Provided records Start Marker

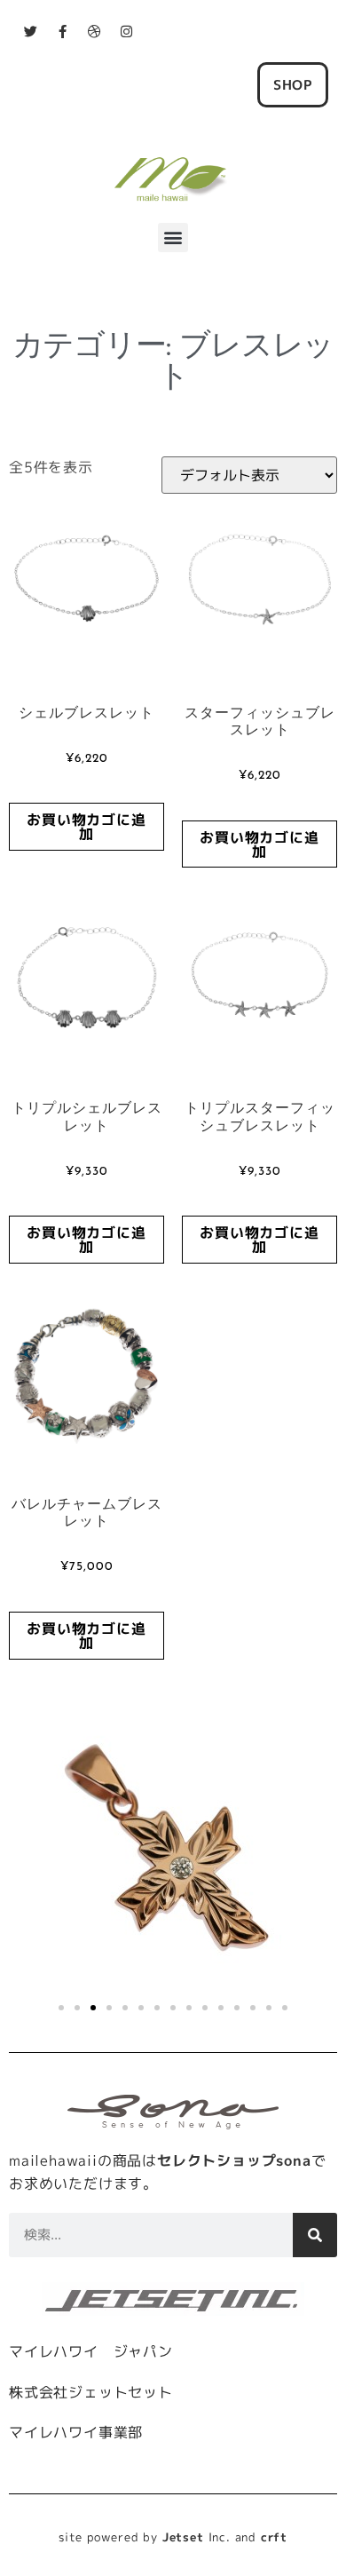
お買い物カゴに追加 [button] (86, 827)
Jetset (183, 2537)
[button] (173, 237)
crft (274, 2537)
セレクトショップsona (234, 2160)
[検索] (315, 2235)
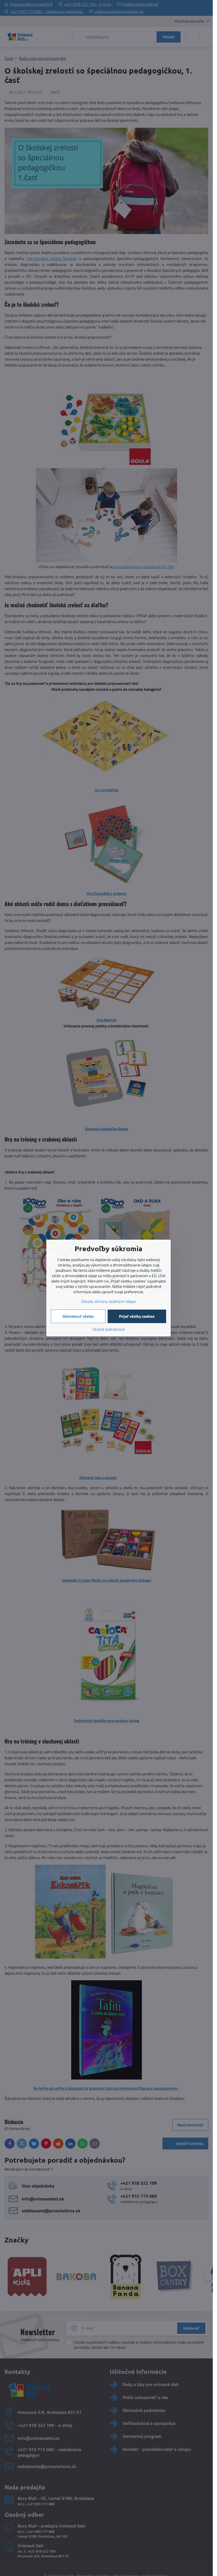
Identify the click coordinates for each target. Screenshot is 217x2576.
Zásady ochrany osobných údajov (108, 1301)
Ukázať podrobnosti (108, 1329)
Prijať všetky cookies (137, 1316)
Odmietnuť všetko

Provided records End Marker
Provided records Start Marker

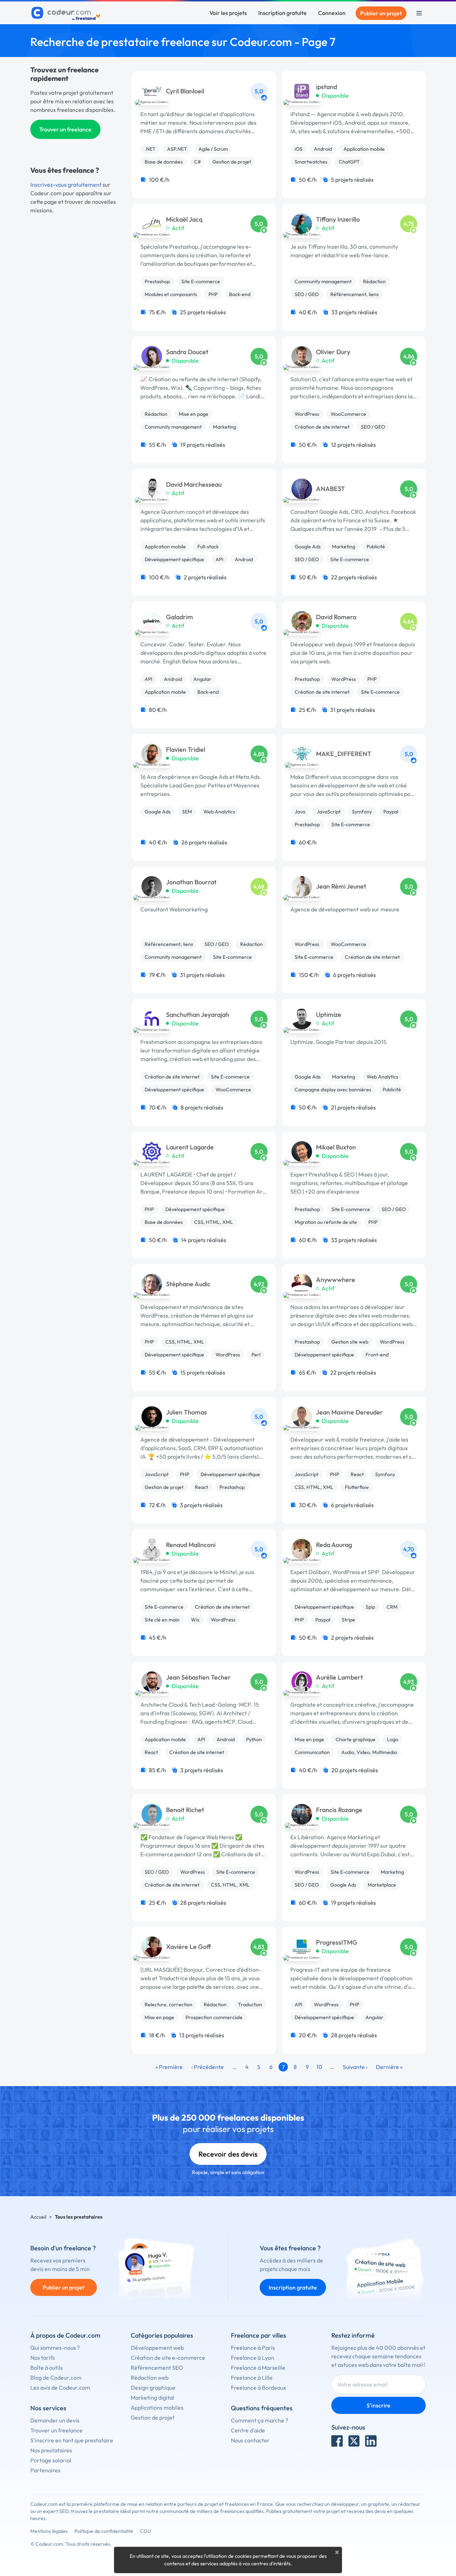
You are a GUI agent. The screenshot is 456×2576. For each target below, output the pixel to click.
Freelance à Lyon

Provided records End Marker

— Action item —
Above are some records; extract exactly the lines from the one containing "[検索] (315, 2235)" through the one containing "Odmietnuť všetko" and drop the pictures.

— Response to the exercise —
[検索] (315, 2235)
Identify the click coordinates for each target. Screenshot is 217x2576.
Zásady ochrany osobných údajov (108, 1301)
Ukázať podrobnosti (108, 1329)
Prijať všetky cookies (137, 1316)
Odmietnuť všetko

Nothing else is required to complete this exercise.